**EXERCISE REQUIREMENTS**
Transcribe the entries starting with the line containing "Given: Click 通話テキストダウンロード button" and going on through the line containing "Screen dimensions: 1568x730", both included, and nothing else.

**RECORDS FOR THE TASK**
......

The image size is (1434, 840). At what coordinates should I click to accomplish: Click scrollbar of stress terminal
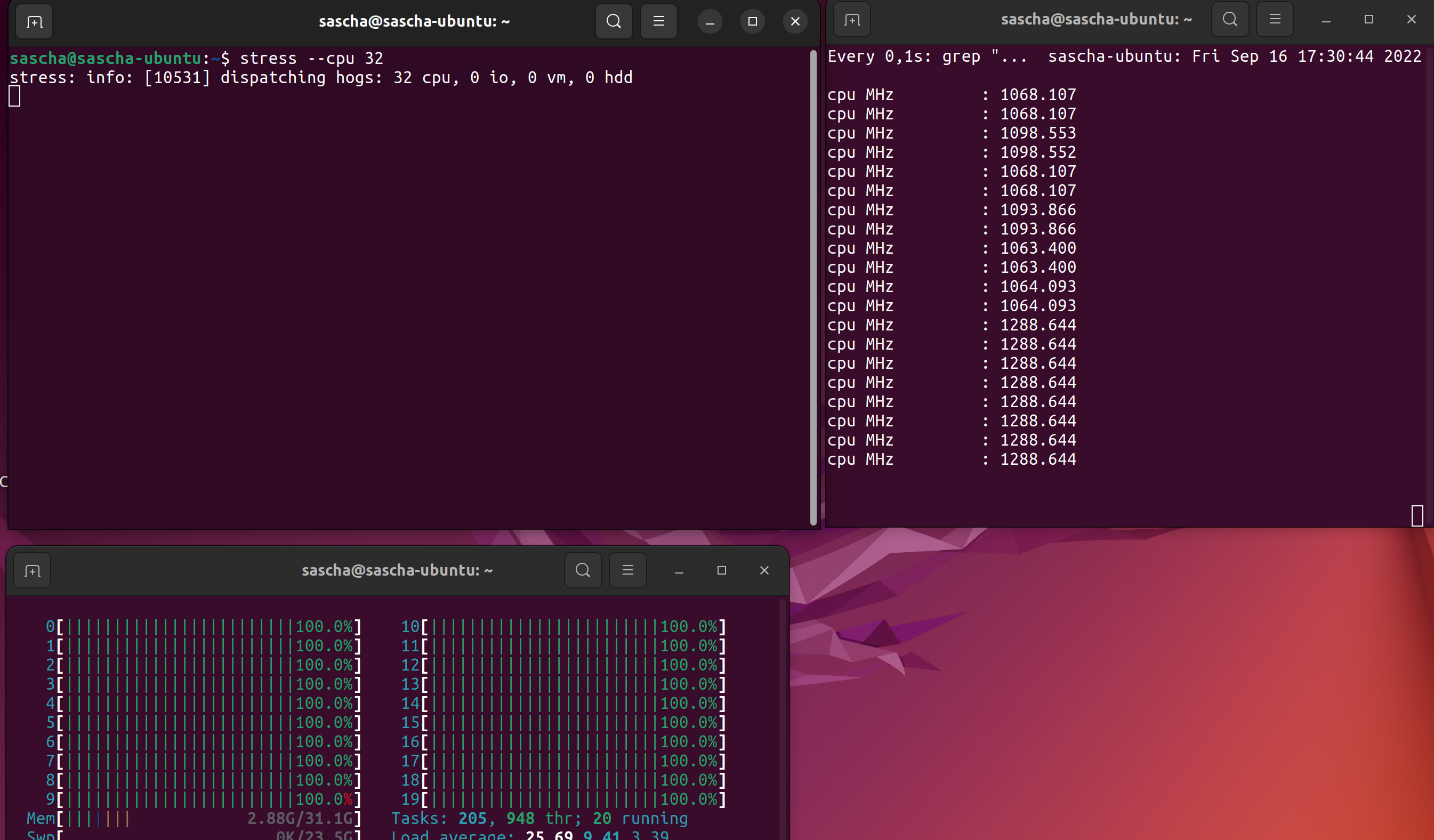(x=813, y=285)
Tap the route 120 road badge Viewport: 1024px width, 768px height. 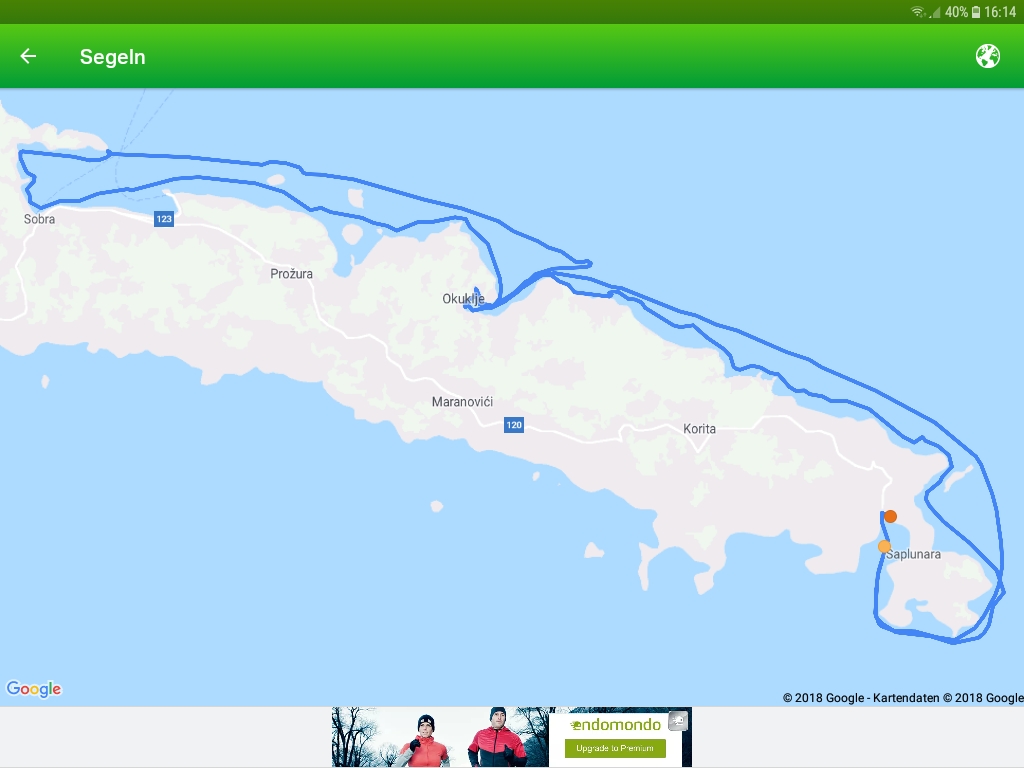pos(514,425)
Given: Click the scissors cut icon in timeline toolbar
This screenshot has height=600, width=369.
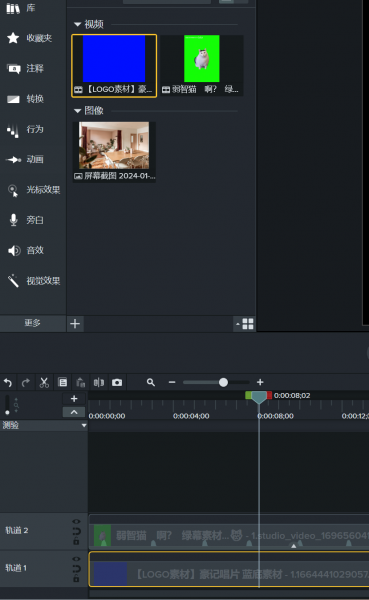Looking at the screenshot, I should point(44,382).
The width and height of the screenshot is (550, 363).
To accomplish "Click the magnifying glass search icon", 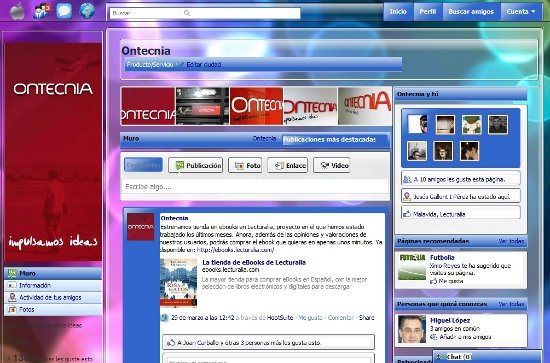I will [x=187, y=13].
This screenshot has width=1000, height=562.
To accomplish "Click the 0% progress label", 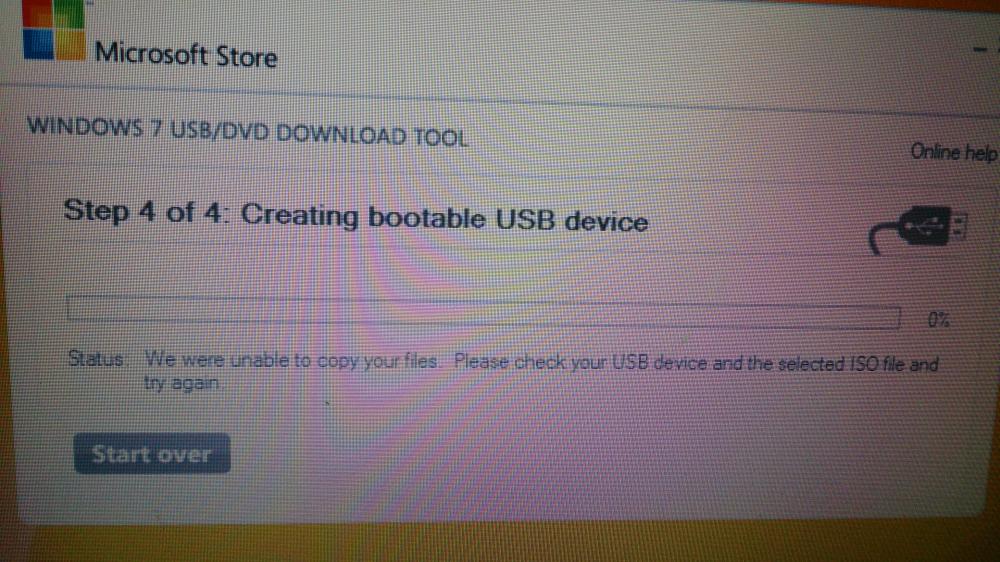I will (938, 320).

......

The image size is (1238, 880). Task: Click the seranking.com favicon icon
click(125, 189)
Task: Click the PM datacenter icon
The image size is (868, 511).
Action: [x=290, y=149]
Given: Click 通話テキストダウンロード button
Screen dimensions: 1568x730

......

**CORRECT RESULT**
Given: Click 通話テキストダウンロード button
Screen dimensions: 1568x730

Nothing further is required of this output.